## start Dataset records

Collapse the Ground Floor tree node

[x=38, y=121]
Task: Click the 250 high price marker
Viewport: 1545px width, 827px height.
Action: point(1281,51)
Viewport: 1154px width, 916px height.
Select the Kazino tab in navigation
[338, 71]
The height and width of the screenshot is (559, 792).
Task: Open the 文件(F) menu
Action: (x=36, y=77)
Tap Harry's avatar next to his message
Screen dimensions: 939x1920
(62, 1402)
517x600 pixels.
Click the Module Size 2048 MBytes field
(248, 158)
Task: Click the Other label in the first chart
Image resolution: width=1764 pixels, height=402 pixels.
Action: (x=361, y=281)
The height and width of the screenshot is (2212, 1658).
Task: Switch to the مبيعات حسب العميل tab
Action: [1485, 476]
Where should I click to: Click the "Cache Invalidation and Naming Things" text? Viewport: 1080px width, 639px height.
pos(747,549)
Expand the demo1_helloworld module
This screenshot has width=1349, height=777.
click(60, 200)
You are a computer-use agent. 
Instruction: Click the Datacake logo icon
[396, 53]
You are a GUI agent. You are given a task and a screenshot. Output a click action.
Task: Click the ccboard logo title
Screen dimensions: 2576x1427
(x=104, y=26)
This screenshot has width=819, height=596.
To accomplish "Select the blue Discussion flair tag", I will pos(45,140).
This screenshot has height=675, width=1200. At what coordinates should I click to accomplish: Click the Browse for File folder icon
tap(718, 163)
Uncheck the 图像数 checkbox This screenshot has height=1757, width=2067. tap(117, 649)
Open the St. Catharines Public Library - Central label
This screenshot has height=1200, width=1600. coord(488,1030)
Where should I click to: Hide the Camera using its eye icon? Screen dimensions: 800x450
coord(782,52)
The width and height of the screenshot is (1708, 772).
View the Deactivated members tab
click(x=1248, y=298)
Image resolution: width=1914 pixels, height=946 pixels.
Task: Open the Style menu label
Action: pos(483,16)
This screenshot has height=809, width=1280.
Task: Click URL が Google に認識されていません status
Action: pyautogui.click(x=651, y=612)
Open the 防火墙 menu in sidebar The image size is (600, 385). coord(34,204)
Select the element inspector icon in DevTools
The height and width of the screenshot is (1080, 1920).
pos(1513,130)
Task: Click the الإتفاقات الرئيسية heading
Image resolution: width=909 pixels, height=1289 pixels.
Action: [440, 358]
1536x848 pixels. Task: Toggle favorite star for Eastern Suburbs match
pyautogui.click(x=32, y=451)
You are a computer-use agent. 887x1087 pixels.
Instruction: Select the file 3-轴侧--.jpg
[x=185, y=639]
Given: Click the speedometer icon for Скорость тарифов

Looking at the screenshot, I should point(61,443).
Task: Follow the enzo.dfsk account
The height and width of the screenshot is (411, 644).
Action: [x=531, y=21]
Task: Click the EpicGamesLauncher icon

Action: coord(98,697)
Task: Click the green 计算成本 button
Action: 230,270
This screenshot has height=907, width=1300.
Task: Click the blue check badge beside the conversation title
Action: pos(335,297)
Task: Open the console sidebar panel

## end Dataset records

Rewrite the part of the records that opens with the line containing "The width and" and closes with the line containing "Action: [x=531, y=21]", swapping "Instruction" for "Command" and leaving everything else as it is.

The width and height of the screenshot is (1708, 772).
View the Deactivated members tab
click(x=1248, y=298)
Image resolution: width=1914 pixels, height=946 pixels.
Task: Open the Style menu label
Action: pos(483,16)
This screenshot has height=809, width=1280.
Task: Click URL が Google に認識されていません status
Action: pyautogui.click(x=651, y=612)
Open the 防火墙 menu in sidebar The image size is (600, 385). coord(34,204)
Select the element inspector icon in DevTools
The height and width of the screenshot is (1080, 1920).
pos(1513,130)
Task: Click the الإتفاقات الرئيسية heading
Image resolution: width=909 pixels, height=1289 pixels.
Action: [440, 358]
1536x848 pixels. Task: Toggle favorite star for Eastern Suburbs match
pyautogui.click(x=32, y=451)
You are a computer-use agent. 887x1087 pixels.
Command: Select the file 3-轴侧--.jpg
[x=185, y=639]
Given: Click the speedometer icon for Скорость тарифов

Looking at the screenshot, I should point(61,443).
Task: Follow the enzo.dfsk account
The height and width of the screenshot is (411, 644).
Action: [x=531, y=21]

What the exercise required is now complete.